• SOURCE INFORMATION:
______
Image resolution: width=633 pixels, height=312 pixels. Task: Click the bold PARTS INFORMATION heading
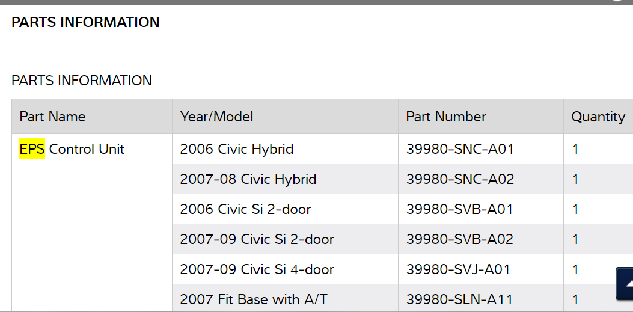click(x=85, y=22)

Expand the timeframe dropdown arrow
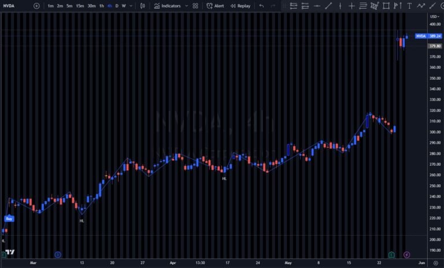(x=131, y=6)
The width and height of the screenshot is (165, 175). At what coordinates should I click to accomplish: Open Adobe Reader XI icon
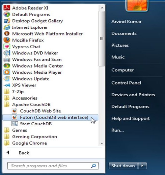7,8
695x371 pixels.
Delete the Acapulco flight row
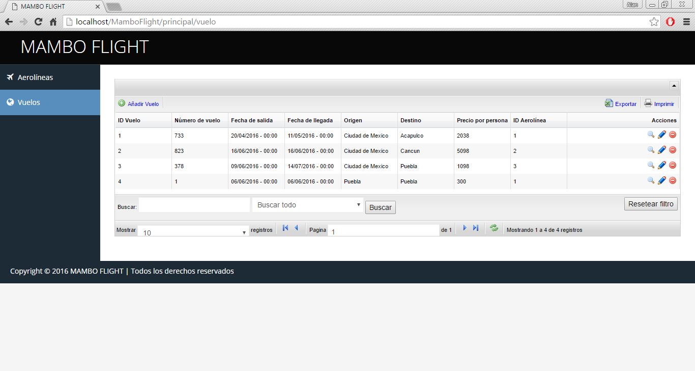point(673,135)
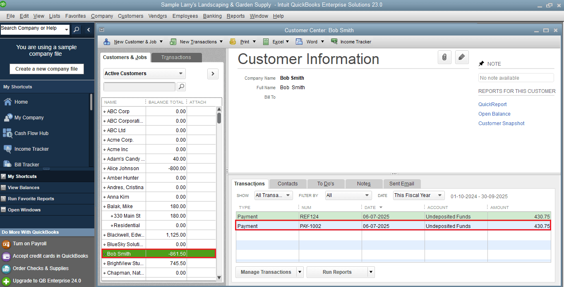564x287 pixels.
Task: Click the pencil edit icon for Bob Smith
Action: [x=462, y=57]

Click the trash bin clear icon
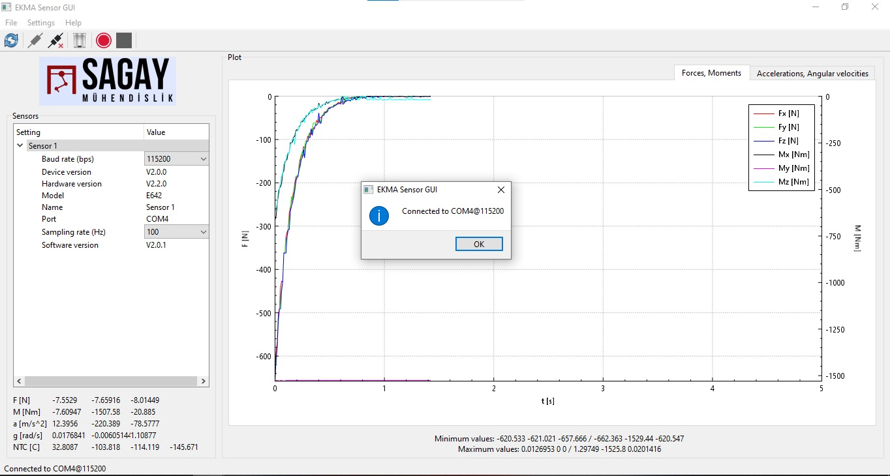pos(79,41)
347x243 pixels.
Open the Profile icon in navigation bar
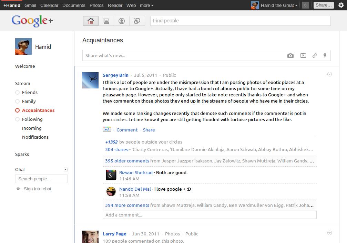[x=122, y=21]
______
• PROBLEM TO SOLVE:
Could you please return the entries above exactly, minus the pictures?

• TASK OUTPUT:
Image resolution: width=633 pixels, height=312 pixels. Task: Click the bold PARTS INFORMATION heading
click(x=85, y=22)

Expand the timeframe dropdown arrow
(x=131, y=6)
The width and height of the screenshot is (165, 175). At what coordinates should I click to accomplish: Open Adobe Reader XI icon
7,8
695x371 pixels.
Delete the Acapulco flight row
point(673,135)
564x287 pixels.
Task: Click the pencil edit icon for Bob Smith
Action: [x=462, y=57]

Click the trash bin clear icon
pos(79,41)
347x243 pixels.
Open the Profile icon in navigation bar
[x=122, y=21]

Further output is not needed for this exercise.